By Charlotte Younger
It's the walk. If you study Jack Webb's walk, especially in the later episodes of "Dragnet," the 1950s police drama he created, and starred in as the no nonsense Sergeant Joe Friday, you see that Webb's body language telegraphs "square" and "control freak." His arms may swing, but Webb holds them stiff as boards; his posture is as rigid as a drill instructor's (a role he played in one film). His legs march to a monotonous beat that only he can hear. His head nods or shakes; his facial expressions are few: a raised eyebrow, the hint of a smile, that frown--but mostly his mouth forms an inscrutable straight line. His famous staccato delivery of lines (mostly interrogatives) only adds to the effect. How is it, then, that Jack Webb and "Dragnet," have earned such a firm place in the pantheon of cool? Why are they included in Gene Sculatti's Catalog of Cool, along with such other cool cats as Jack Kerouac and James Dean?
"Dragnet," Sculatti tell us, was "TV's equivalent of cool jazz, with dialogue like a bass solo." Were Webb alive today (he died in 1982, at 62), he'd be pleased with that description, for nothing was as important to the real man behind Badge 714 as jazz. Webb had a collection of over 6,000 jazz albums. He told the story of the down and out jazz musician who for a time had a room in the same tenement where Webb grew up. (Jack was raised by his mother and maternal grandmother in downtown Los Angeles.) The musician introduced young Webb to jazz and blues, and when the musician was either arrested or evicted (or both), he left his cornet for the budding jazz aficionado.

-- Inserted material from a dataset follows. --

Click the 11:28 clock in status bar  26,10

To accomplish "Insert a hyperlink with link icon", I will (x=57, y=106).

Webb practiced for hours on that cornet. He never mastered it, but he moved easily and with pleasure in the world of jazz musicians. His first wife was the golden-haired, smokey-voiced singer Julie London, with whom he had two children. After their divorce in 1953, Webb remained friendly with Julie and her second husband, jazz musician Bobby Troup; Jack even gave them parts in "Emergency!", a TV show he produced in the 1970s. Like a lot of jazz musicians in the late 1940s, Webb went through many women (he was married four times) and cigarettes (Chesterfields--many packs a day). You can see him often lighting up in his Sergeant Friday role on "Dragnet." Unlike a lot of early jazz and blues musicians, however, Jack wasn't a vagabond (or outlaw). His politics were strictly right-wing squared, and he was very much a homebody when he wasn't working--which wasn't often because he could fairly be called a workaholic.

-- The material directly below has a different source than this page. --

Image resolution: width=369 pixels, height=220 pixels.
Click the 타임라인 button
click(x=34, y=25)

Artistically, "Dragnet" was modeled upon the gangster and underworld movies of the 1940s--a genre we now call film noir. The TV show was shot on location in Los Angeles--the pre-freeway city of wide boulevards, rundown rooming houses, lonely people. Webb captured the stark atmosphere with quick camera shots, sparse dialogue, and action that often took place at night. The show portrayed police work as hard, tough, dirty--summed up in Webb's classic prologue: "The city is Los Angeles. I work here. I'm a cop."
Ironically, Webb's genius has been overlooked because of the show's lack of pretension. The acting and stories were so simple and straightforward that their accomplishment was missed. Only in retrospect do we finally recognize that as a director, Webb was an original and an artist. So next time you catch an episode of "Dragnet" on TV, try to remember that, though by the end of the show's run Webb and his world view of hippies and the domino theory of drugs may seem dated, underneath that gray tweed sports jacket and behind Badge 714 there beat the heart of a man who knew more about syncopated cool than any of the "juvies" or the hippies he busted. Jack Webb was cool.
(Charlotte Younger holds a Ph.D. from the University of Virginia in Germanic languages and regularly writes for American Legends.)